- _Do this_: Write out the lines of the listing below verbatim, starting at the line that contains "Alimentos e bebidas (147, 395)" and ending at the line that contains "Contato (479, 23)", with both of those lines included.

- _Item-finding listing_:
────────

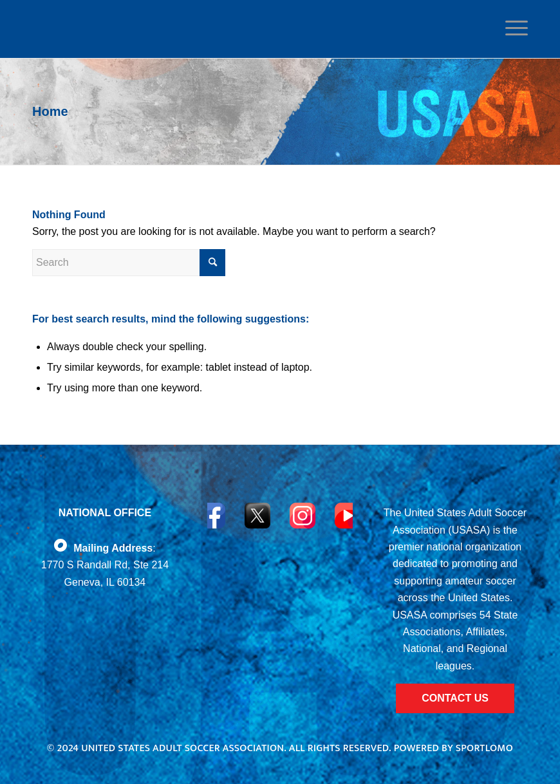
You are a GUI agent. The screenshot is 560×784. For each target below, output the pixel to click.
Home (50, 111)
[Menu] (513, 28)
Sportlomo (484, 748)
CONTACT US (455, 698)
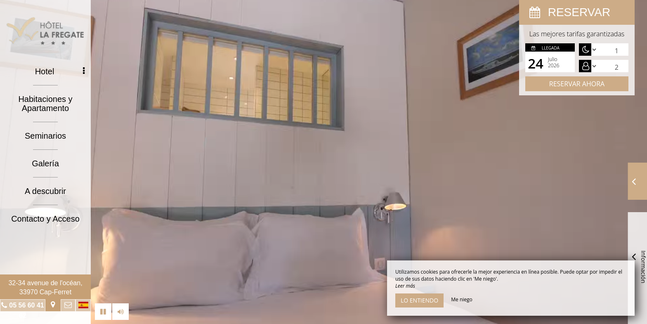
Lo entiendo (419, 300)
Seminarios (45, 135)
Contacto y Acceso (45, 218)
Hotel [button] (60, 71)
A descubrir (45, 191)
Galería (45, 163)
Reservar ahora (576, 83)
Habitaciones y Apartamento (45, 104)
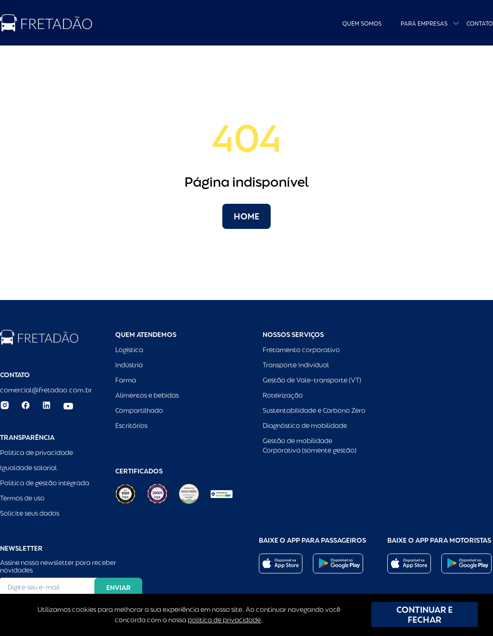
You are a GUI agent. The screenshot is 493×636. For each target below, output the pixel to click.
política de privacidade (224, 620)
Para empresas (424, 23)
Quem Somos (362, 23)
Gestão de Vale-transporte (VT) (312, 380)
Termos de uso (22, 498)
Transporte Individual (296, 365)
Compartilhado (139, 410)
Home (246, 216)
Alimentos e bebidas (147, 395)
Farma (125, 380)
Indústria (129, 365)
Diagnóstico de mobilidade (305, 425)
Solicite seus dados (29, 513)
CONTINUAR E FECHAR (424, 615)
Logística (129, 350)
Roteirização (283, 395)
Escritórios (131, 425)
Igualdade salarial (28, 468)
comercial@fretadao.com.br (46, 390)
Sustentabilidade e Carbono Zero (314, 410)
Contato (479, 23)
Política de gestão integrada (44, 483)
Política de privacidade (36, 452)
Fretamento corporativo (301, 350)
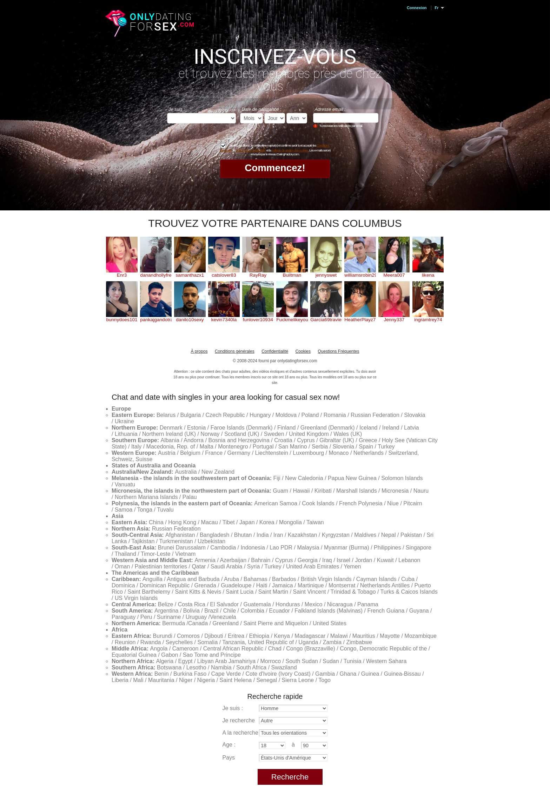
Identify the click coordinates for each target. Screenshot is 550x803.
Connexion (417, 8)
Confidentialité (274, 351)
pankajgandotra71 (155, 319)
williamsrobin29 (360, 275)
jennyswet (326, 275)
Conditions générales (234, 351)
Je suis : (176, 109)
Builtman (292, 275)
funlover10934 (258, 319)
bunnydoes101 (121, 319)
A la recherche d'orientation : (258, 733)
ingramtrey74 (428, 319)
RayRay (258, 275)
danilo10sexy (190, 319)
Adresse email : (329, 109)
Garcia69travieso (326, 319)
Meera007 (394, 275)
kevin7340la (224, 319)
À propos (199, 351)
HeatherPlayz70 (360, 319)
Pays (229, 758)
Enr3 (122, 275)
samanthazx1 (190, 275)
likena (428, 275)
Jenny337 (394, 319)
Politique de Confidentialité (251, 150)
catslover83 (224, 275)
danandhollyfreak (155, 275)
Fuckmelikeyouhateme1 (291, 319)
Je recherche (239, 720)
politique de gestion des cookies (290, 150)
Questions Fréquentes (338, 351)
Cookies (303, 351)
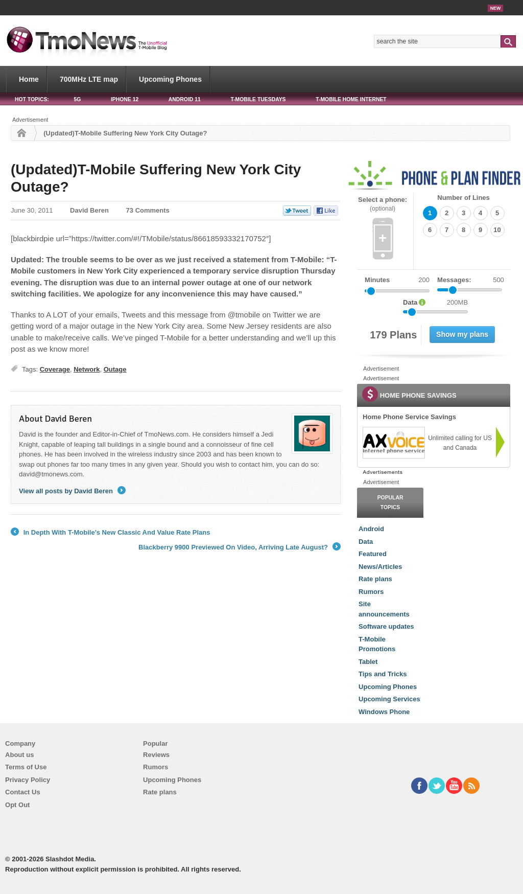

────────

- _Response to the task_:
Alimentos e bebidas (147, 395)
Farma (125, 380)
Indústria (129, 365)
Diagnóstico de mobilidade (305, 425)
Solicite seus dados (29, 513)
CONTINUAR E FECHAR (424, 615)
Logística (129, 350)
Roteirização (283, 395)
Escritórios (131, 425)
Igualdade salarial (28, 468)
comercial@fretadao.com.br (46, 390)
Sustentabilidade e Carbono Zero (314, 410)
Contato (479, 23)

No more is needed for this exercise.